→ THE PROBLEM
Your answer should be the entire listing, printed exactly.

→ DATA SECTION
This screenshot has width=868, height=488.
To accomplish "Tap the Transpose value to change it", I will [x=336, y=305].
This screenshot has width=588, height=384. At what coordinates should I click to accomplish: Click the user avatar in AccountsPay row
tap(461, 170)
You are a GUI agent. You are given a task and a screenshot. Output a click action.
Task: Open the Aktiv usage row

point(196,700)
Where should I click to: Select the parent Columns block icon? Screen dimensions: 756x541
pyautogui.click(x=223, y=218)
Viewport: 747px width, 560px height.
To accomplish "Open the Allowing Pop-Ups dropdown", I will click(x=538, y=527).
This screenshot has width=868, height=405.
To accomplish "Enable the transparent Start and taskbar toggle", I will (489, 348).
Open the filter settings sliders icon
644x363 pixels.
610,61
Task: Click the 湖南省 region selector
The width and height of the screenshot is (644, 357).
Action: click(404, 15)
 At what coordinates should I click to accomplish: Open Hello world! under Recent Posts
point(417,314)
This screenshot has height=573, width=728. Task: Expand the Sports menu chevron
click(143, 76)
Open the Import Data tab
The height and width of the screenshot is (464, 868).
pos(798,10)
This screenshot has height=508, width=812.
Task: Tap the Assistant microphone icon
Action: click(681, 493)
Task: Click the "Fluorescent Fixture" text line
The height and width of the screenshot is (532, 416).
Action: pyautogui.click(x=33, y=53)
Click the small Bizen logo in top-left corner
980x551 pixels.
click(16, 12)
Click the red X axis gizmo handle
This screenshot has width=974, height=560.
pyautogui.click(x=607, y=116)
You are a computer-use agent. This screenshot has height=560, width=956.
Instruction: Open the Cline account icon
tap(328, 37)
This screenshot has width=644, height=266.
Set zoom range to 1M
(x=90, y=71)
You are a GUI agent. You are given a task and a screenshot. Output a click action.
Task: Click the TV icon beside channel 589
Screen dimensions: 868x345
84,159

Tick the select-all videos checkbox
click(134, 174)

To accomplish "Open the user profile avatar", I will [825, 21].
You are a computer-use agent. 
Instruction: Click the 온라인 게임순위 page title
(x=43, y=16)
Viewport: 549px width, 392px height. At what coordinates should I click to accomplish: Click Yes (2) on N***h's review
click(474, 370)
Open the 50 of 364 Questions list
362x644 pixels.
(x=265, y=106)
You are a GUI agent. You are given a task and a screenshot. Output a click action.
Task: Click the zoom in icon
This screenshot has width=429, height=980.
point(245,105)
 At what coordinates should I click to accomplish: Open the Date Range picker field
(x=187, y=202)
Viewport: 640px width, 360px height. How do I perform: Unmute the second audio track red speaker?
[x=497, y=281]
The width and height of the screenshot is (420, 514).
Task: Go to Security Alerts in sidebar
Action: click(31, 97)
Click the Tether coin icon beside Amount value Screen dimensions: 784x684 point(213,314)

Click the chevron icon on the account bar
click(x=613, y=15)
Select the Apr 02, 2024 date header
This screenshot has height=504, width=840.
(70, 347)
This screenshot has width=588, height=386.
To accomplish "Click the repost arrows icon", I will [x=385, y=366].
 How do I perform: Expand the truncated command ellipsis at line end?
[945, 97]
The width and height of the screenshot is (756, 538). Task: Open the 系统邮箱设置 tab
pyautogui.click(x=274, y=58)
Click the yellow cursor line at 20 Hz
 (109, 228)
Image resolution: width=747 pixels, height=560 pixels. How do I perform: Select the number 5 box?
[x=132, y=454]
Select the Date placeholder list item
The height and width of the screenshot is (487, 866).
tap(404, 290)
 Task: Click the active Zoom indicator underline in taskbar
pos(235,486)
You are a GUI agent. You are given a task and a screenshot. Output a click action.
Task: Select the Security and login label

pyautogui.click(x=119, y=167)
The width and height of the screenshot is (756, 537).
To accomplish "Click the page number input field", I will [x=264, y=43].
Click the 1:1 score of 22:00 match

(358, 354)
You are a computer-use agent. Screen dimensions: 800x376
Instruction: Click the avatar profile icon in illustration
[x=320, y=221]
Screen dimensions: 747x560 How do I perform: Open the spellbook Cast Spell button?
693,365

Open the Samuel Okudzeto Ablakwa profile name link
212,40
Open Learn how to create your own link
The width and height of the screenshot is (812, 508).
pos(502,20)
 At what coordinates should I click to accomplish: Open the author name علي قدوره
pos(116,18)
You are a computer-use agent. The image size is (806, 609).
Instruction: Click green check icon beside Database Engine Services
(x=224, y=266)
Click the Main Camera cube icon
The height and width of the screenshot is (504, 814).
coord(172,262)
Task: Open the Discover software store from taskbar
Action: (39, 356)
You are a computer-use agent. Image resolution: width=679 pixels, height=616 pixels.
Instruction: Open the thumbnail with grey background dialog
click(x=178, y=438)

→ ANSWER TO THIS EXERCISE
This screenshot has width=868, height=488.
To accomplish "Tap the Transpose value to change it", I will [x=336, y=305].
This screenshot has width=588, height=384. At what coordinates should I click to accomplish: Click the user avatar in AccountsPay row
tap(461, 170)
You are a GUI agent. You are given a task and a screenshot. Output a click action.
Task: Open the Aktiv usage row

point(196,700)
Where should I click to: Select the parent Columns block icon? Screen dimensions: 756x541
pyautogui.click(x=223, y=218)
Viewport: 747px width, 560px height.
To accomplish "Open the Allowing Pop-Ups dropdown", I will click(x=538, y=527).
This screenshot has width=868, height=405.
To accomplish "Enable the transparent Start and taskbar toggle", I will (489, 348).
Open the filter settings sliders icon
644x363 pixels.
610,61
Task: Click the 湖南省 region selector
The width and height of the screenshot is (644, 357).
Action: click(404, 15)
 At what coordinates should I click to accomplish: Open Hello world! under Recent Posts
point(417,314)
This screenshot has height=573, width=728. Task: Expand the Sports menu chevron
click(143, 76)
Open the Import Data tab
The height and width of the screenshot is (464, 868).
pos(798,10)
This screenshot has height=508, width=812.
Task: Tap the Assistant microphone icon
Action: click(681, 493)
Task: Click the "Fluorescent Fixture" text line
The height and width of the screenshot is (532, 416).
Action: pyautogui.click(x=33, y=53)
Click the small Bizen logo in top-left corner
980x551 pixels.
click(16, 12)
Click the red X axis gizmo handle
This screenshot has width=974, height=560.
pyautogui.click(x=607, y=116)
You are a computer-use agent. This screenshot has height=560, width=956.
Instruction: Open the Cline account icon
tap(328, 37)
This screenshot has width=644, height=266.
Set zoom range to 1M
(x=90, y=71)
You are a GUI agent. You are given a task and a screenshot. Output a click action.
Task: Click the TV icon beside channel 589
Screen dimensions: 868x345
84,159

Tick the select-all videos checkbox
click(134, 174)

To accomplish "Open the user profile avatar", I will [825, 21].
You are a computer-use agent. 
Instruction: Click the 온라인 게임순위 page title
(x=43, y=16)
Viewport: 549px width, 392px height. At what coordinates should I click to accomplish: Click Yes (2) on N***h's review
click(474, 370)
Open the 50 of 364 Questions list
362x644 pixels.
(x=265, y=106)
You are a GUI agent. You are given a task and a screenshot. Output a click action.
Task: Click the zoom in icon
This screenshot has width=429, height=980.
point(245,105)
 At what coordinates should I click to accomplish: Open the Date Range picker field
(x=187, y=202)
Viewport: 640px width, 360px height. How do I perform: Unmute the second audio track red speaker?
[x=497, y=281]
The width and height of the screenshot is (420, 514).
Task: Go to Security Alerts in sidebar
Action: click(31, 97)
Click the Tether coin icon beside Amount value Screen dimensions: 784x684 point(213,314)

Click the chevron icon on the account bar
click(x=613, y=15)
Select the Apr 02, 2024 date header
This screenshot has height=504, width=840.
(70, 347)
This screenshot has width=588, height=386.
To accomplish "Click the repost arrows icon", I will [x=385, y=366].
 How do I perform: Expand the truncated command ellipsis at line end?
[945, 97]
The width and height of the screenshot is (756, 538). Task: Open the 系统邮箱设置 tab
pyautogui.click(x=274, y=58)
Click the yellow cursor line at 20 Hz
 (109, 228)
Image resolution: width=747 pixels, height=560 pixels. How do I perform: Select the number 5 box?
[x=132, y=454]
Select the Date placeholder list item
The height and width of the screenshot is (487, 866).
tap(404, 290)
 Task: Click the active Zoom indicator underline in taskbar
pos(235,486)
You are a GUI agent. You are given a task and a screenshot. Output a click action.
Task: Select the Security and login label

pyautogui.click(x=119, y=167)
The width and height of the screenshot is (756, 537).
To accomplish "Click the page number input field", I will [x=264, y=43].
Click the 1:1 score of 22:00 match

(358, 354)
You are a computer-use agent. Screen dimensions: 800x376
Instruction: Click the avatar profile icon in illustration
[x=320, y=221]
Screen dimensions: 747x560 How do I perform: Open the spellbook Cast Spell button?
693,365

Open the Samuel Okudzeto Ablakwa profile name link
212,40
Open Learn how to create your own link
The width and height of the screenshot is (812, 508).
pos(502,20)
 At what coordinates should I click to accomplish: Open the author name علي قدوره
pos(116,18)
You are a computer-use agent. The image size is (806, 609).
Instruction: Click green check icon beside Database Engine Services
(x=224, y=266)
Click the Main Camera cube icon
The height and width of the screenshot is (504, 814).
coord(172,262)
Task: Open the Discover software store from taskbar
Action: (39, 356)
You are a computer-use agent. Image resolution: width=679 pixels, height=616 pixels.
Instruction: Open the thumbnail with grey background dialog
click(x=178, y=438)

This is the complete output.